The Employment Appeal Tribunal’s (EAT) decision in Green v London Borough of Barking and Dagenham serves as a useful reminder for employers to act reasonably at every stage of the redundancy process. This includes throughout any interview process, where employees in the redundancy pool are competing for a reduced number of new roles within the same organisation.
Ms Green was employed by the London Borough of Barking and Dagenham as a Senior Regeneration Professional. At the time, Ms Green was one of three employees performing broadly similar roles. In October 2012, there was a restructure of Ms Green's team that included the removal of the three similar posts and creation of two new roles. Ms Green and her two colleagues were then invited to compete for the new roles by completing a written test and attending an interview. Ms Green emerged with the lowest score at the end of the process and was made redundant.
Ms Green issued a claim against her employer for unfair dismissal on the basis that the recruitment process was unfair because one of the candidates had prior knowledge of the subject matter of the written test. She also claimed the following procedural failings:
- there had been a failure to consult meaningfully with her regarding the proposed redundancies;
- the redundancy selection pool was not wide enough;
- she was not considered for assimilation into another, more junior role that was available; and
- she was not offered the right to appeal the employer's decision to dismiss her.
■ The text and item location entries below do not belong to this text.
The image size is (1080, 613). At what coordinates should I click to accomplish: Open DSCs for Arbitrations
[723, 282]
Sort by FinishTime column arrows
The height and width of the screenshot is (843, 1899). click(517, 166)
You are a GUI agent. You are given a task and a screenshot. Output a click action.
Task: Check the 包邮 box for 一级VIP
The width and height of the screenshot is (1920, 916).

Employment Tribunal decision
The Employment Tribunal (ET) considered that, because this was a case where candidates were applying for new roles following a reorganisation, it was akin to the facts of a previous similar case. This meant that the ET was prevented from addressing many of the usual questions of fairness that would ordinarily be considered in a redundancy situation.
As a result, the ET focused largely on whether the employer had acted reasonably during the interview process and did not consider why Ms Green had been selected for redundancy in the first place. The ET concluded that the employer had acted reasonably at the interview stage and Ms Green lost her claim.
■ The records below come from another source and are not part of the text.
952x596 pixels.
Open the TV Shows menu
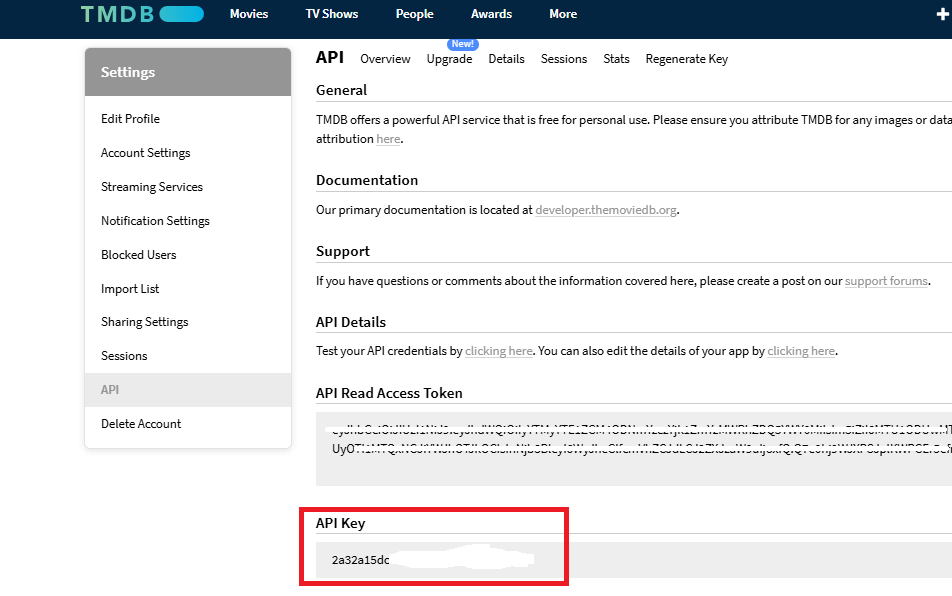click(x=331, y=14)
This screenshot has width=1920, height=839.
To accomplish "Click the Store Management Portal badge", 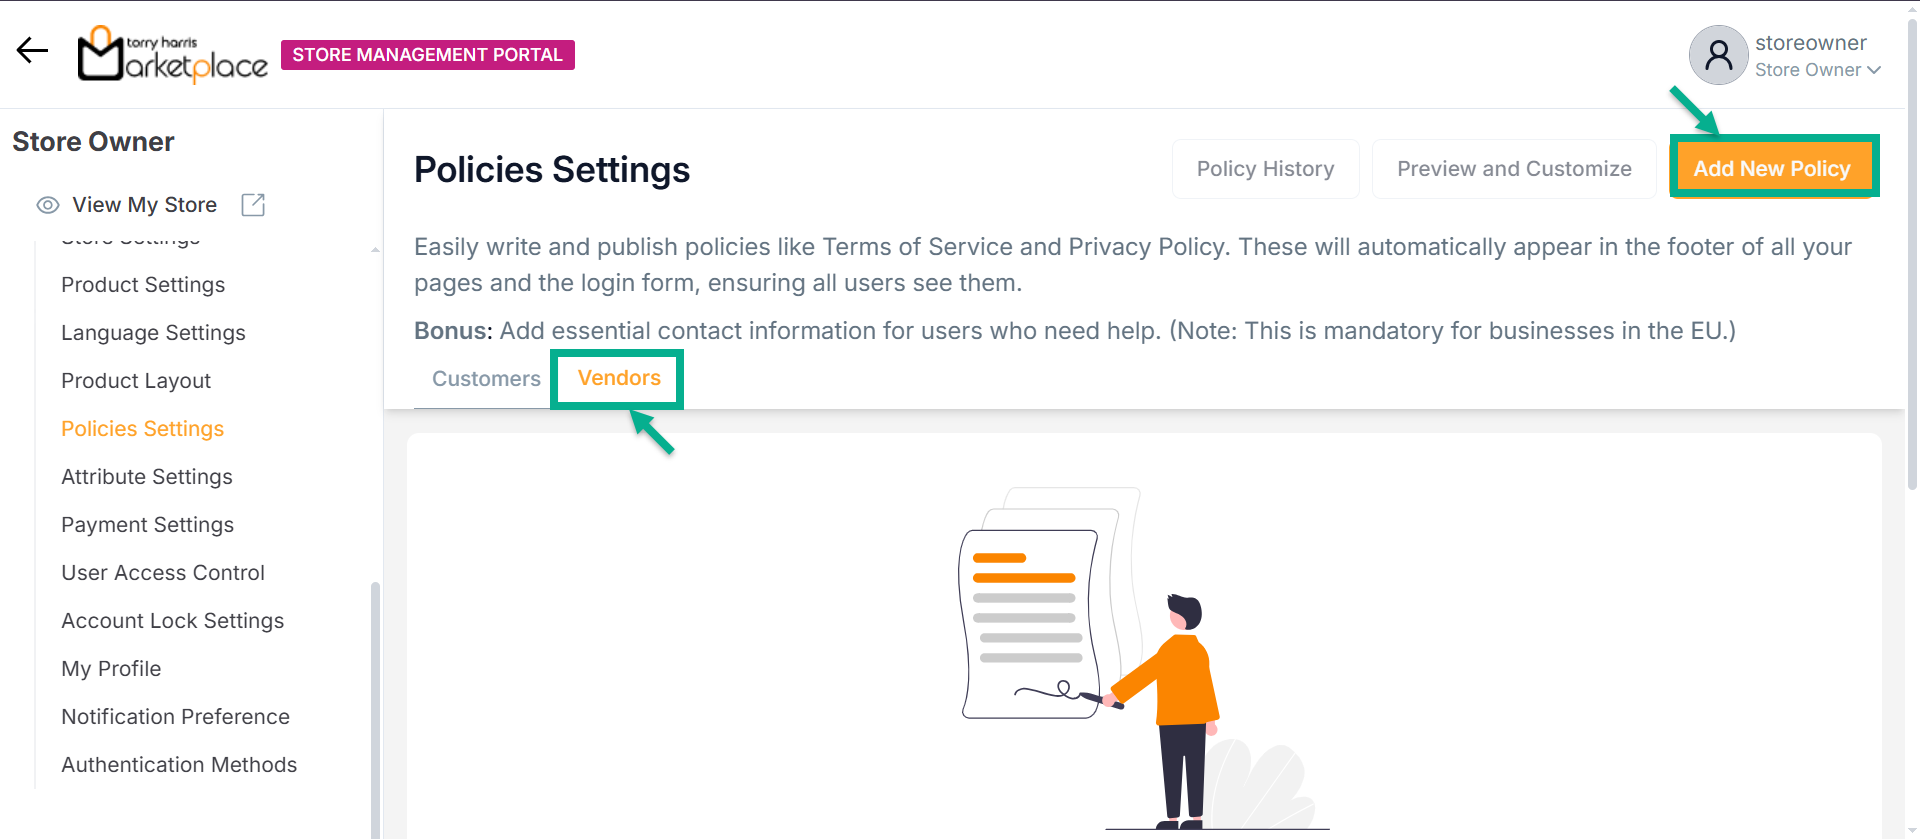I will pyautogui.click(x=428, y=55).
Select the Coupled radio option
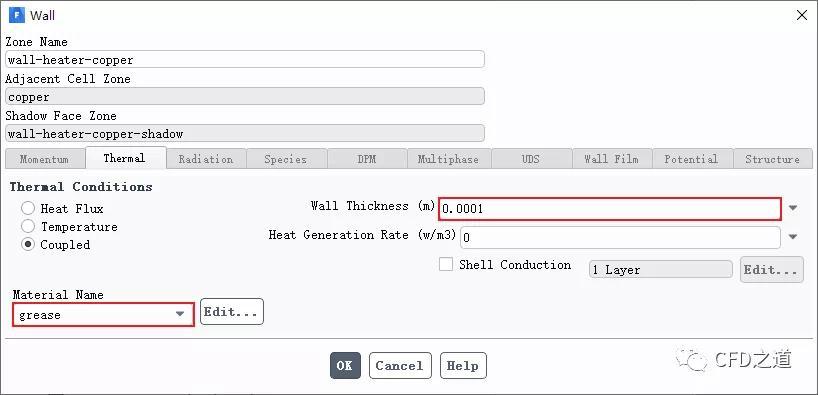Image resolution: width=818 pixels, height=395 pixels. 28,244
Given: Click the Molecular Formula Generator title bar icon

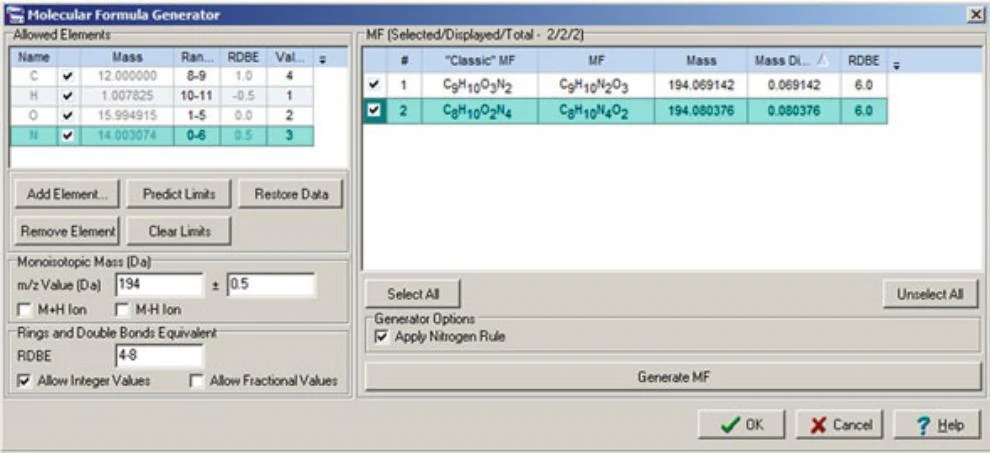Looking at the screenshot, I should 13,14.
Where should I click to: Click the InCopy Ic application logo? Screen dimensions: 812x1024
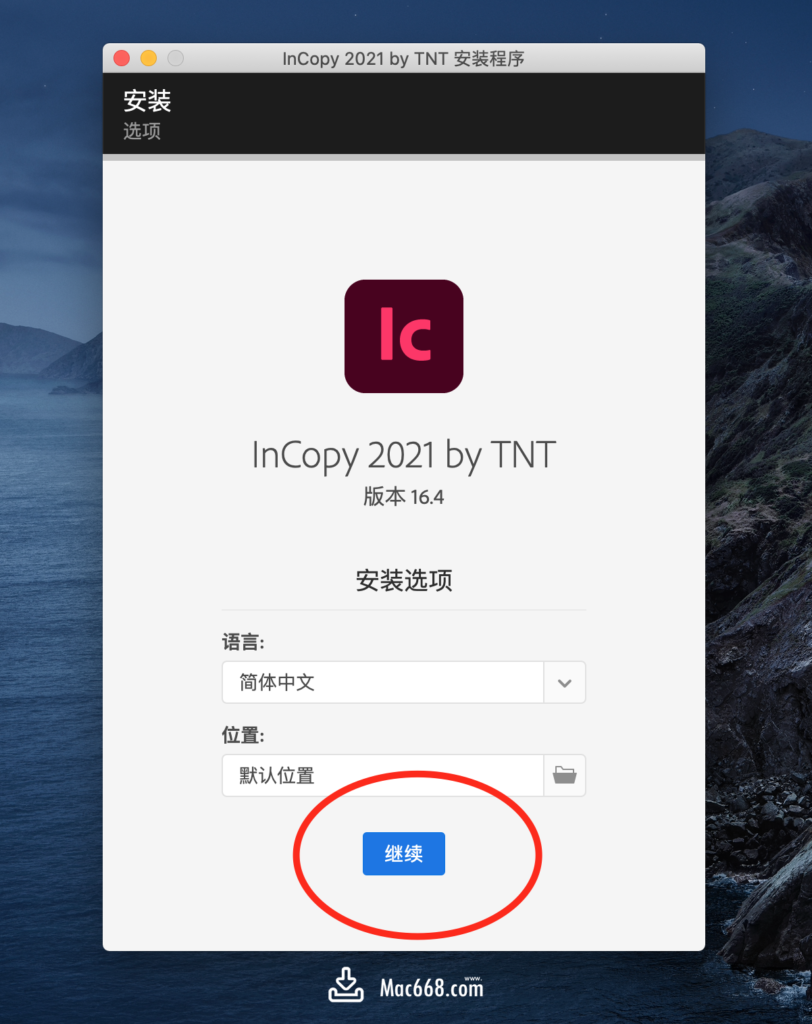coord(404,336)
Ms Green appealed to the EAT, which concluded that the ET had misunderstood the previous case law and therefore incorrectly failed to consider Ms Green's arguments in relation to the procedural fairness of the redundancy process as a whole. It held that, in a redundancy situation, the entire process followed should be reviewed by the ET in order to determine whether the employer acted reasonably at each stage, regardless of the method used to select the redundant employees.
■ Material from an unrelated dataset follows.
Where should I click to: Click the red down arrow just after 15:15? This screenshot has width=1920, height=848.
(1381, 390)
What is the practical impact of this for employers?
This case acts as a reminder to employers that Tribunals will review the overall fairness of the process and will not just focus on an individual stage. In view of this judgment, employers should remember that following a fair redundancy process generally involves identifying an appropriate pool for selection; ensuring selection criteria are objective and non-discriminatory; carrying out a meaningful consultation process with potentially redundant employees; adopting an objective and fair basis for selection; considering whether alternative employment is available; and allowing the employee the right to appeal any decision that is made. Therefore, employers must act fairly and reasonably throughout all stages of any redundancy process, applying the principles set out in the ACAS Code.